Raumschiffe sind mir in einem derartigen Sci-Fi-System wichtig und die Sternenstreuner-Edition hat sogar ein kleines Schiff mit Namen und Bildern auf den letzten Seiten stehen. Aber keine Regeln dazu.

Zu meinem Entwurf gehört aber auf jeden Fall oder zumindest mit hoher Wahrscheinlichkeit eine Art Raumkampf oder zumindest eine Herausforderung an Bord. Also müssen auch Werte her. Ein klassisches Fate-Fraktal lohnt sich meiner Erfahrung nach für Raumschiffe nur, wenn diese als Opposition oder Gehilfe auftauchen. Für die Spieler dachte ich daher zuerst nur an etwas mit Aspekten.

Die Bronzene Regel oder auch das Fate-Fraktal: In Fate kannst du alles in der Spielwelt wie einen Charakter behandeln. Alles kann Aspekte, Fertigkeiten, Stunts, Stressbalken und Konsequenzen besitzen, wenn du es für nötig hältst.

Ich mag allerdings auch die Regel der „Squad-based action“ aus dem Fate System Toolkit und denke, dass sich diese gut für ein Raumschiff und dessen Mannschaft anwenden lässt. Das Konzept dabei ist die Mannschaft des Raumschiffes selber, das Dilemma darf die Gruppe noch wählen und die Fertigkeitswerte sowie den Stunt gebe ich vor – damit es schneller geht. Die Fertigkeiten nenne ich dann Mannschaft, Ressourcen und Sensoren und beziehe alles auf Handlungen an Bord, die mit der unmittelbaren Bedienung des Schiffes zu tun haben.

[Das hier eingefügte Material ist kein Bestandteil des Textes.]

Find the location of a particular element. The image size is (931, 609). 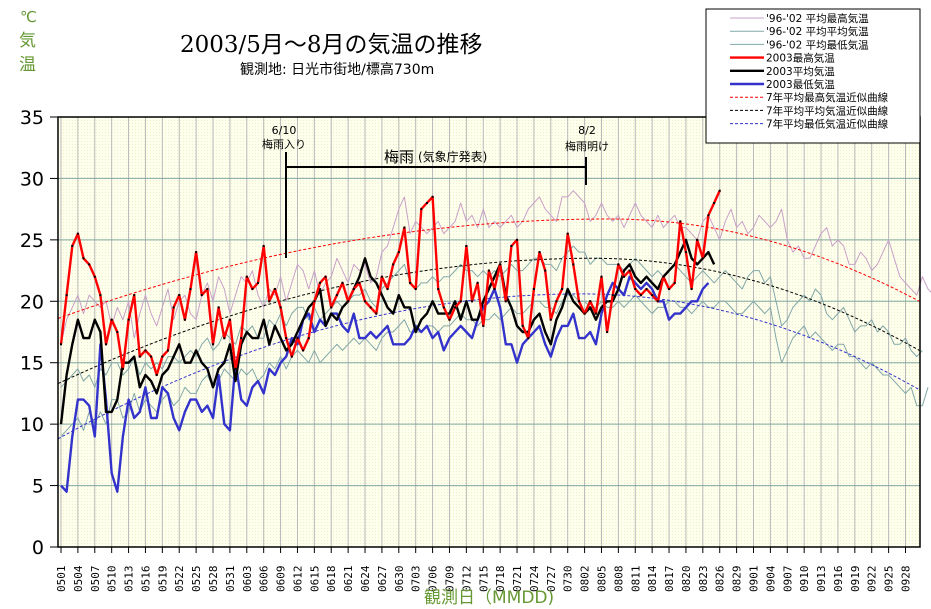

legend-label: 7年平均最低気温近似曲線 is located at coordinates (828, 124).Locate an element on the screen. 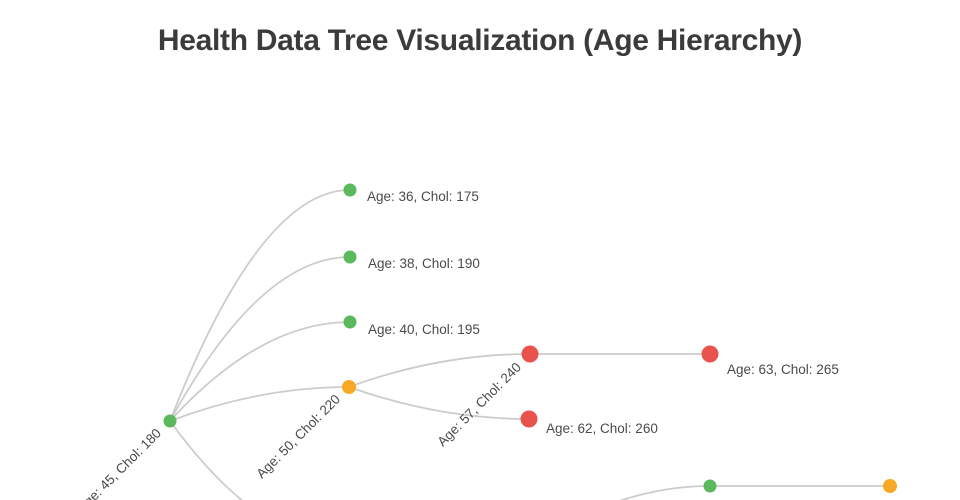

An der Stelle fiel mir dann allerdings auch erstmals auf, dass das Schiff keinen dedizierten Piloten unter den Spielern haben wird, wenn ich diese bei der Charaktererschaffung nicht bitte, auf Fahren (das ich hier Steuern nenne), ein paar Punkte zu investieren. Die Piloten-Klasse wurde erst vor einigen Tagen bei Starslayers mit dem Patch 1.1 nachgereicht, der mir beim Entwurf noch nicht zur Verfügung stand.

Hierarchie

Bei dem Szenario denke ich an etwas zwischen Space-Hulk und Aliens und es braucht eine Art Squad-Leader oder besser noch, einen Kommandanten oder Kapitän.

Ich hatte überlegt, die Fertigkeit Kontakte durch eine Fertigkeit namens Dienstgrad zu ersetzen, habe mich dann aber doch dagegen entschieden. Stattdessen soll der Dienstgrad aus der Summe verschiedener Fertigkeitswerte errechnet werden.

Das Set für die Spielrunde.
Das Set für die Spielrunde.

Letzter Schliff

Für die Tischrunde habe ich das Ganze am Ende übersichtlich zu Papier gebracht und das gleich in vielfacher Ausfertigung. Ich habe meine Zettel dazu stimmungsvoll mit dem bebildert, was die Starslayers-Macher an Grafiken in ihren Werken veröffentlicht haben und sogar einen eigenen Charakterbogen dazu entworfen.